━━━ Excerpted data

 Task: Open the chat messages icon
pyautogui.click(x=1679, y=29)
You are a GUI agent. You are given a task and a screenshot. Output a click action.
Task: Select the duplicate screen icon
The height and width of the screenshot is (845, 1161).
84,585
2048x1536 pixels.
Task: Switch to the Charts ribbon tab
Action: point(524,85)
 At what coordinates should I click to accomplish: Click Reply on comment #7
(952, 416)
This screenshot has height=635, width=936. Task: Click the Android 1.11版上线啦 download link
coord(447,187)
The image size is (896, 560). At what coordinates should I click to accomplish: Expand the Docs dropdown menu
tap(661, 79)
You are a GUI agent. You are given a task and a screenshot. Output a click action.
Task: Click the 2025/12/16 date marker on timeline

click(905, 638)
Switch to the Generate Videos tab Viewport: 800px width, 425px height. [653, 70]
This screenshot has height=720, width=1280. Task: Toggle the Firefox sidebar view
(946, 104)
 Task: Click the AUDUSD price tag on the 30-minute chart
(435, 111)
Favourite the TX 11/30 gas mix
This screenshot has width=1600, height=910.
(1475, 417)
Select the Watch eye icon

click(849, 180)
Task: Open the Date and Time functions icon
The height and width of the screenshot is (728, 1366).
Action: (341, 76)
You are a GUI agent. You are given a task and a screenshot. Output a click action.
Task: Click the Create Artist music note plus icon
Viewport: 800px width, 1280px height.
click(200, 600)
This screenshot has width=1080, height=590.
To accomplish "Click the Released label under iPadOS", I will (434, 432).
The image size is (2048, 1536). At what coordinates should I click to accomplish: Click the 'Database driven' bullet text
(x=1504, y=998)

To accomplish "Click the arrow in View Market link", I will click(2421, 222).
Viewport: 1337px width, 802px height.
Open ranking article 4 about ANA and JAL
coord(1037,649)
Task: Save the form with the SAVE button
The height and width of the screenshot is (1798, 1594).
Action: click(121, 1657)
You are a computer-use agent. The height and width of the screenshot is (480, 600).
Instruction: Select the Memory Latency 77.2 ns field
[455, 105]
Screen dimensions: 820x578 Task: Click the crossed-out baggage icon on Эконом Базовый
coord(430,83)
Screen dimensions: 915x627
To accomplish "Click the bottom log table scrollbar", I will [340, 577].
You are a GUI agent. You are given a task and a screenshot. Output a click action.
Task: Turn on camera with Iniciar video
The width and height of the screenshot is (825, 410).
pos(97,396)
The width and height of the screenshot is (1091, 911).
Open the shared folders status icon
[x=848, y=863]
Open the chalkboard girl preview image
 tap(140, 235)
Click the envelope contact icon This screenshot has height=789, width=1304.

━━━━━━

What needs to be done: Reproduce the rows verbatim from the first one down to the line containing "click(200, 600)", including both of those lines.

The result:
 Task: Open the chat messages icon
pyautogui.click(x=1679, y=29)
You are a GUI agent. You are given a task and a screenshot. Output a click action.
Task: Select the duplicate screen icon
The height and width of the screenshot is (845, 1161).
84,585
2048x1536 pixels.
Task: Switch to the Charts ribbon tab
Action: point(524,85)
 At what coordinates should I click to accomplish: Click Reply on comment #7
(952, 416)
This screenshot has height=635, width=936. Task: Click the Android 1.11版上线啦 download link
coord(447,187)
The image size is (896, 560). At what coordinates should I click to accomplish: Expand the Docs dropdown menu
tap(661, 79)
You are a GUI agent. You are given a task and a screenshot. Output a click action.
Task: Click the 2025/12/16 date marker on timeline

click(905, 638)
Switch to the Generate Videos tab Viewport: 800px width, 425px height. [653, 70]
This screenshot has height=720, width=1280. Task: Toggle the Firefox sidebar view
(946, 104)
 Task: Click the AUDUSD price tag on the 30-minute chart
(435, 111)
Favourite the TX 11/30 gas mix
This screenshot has width=1600, height=910.
(1475, 417)
Select the Watch eye icon

click(849, 180)
Task: Open the Date and Time functions icon
The height and width of the screenshot is (728, 1366).
Action: (341, 76)
You are a GUI agent. You are given a task and a screenshot. Output a click action.
Task: Click the Create Artist music note plus icon
Viewport: 800px width, 1280px height.
click(200, 600)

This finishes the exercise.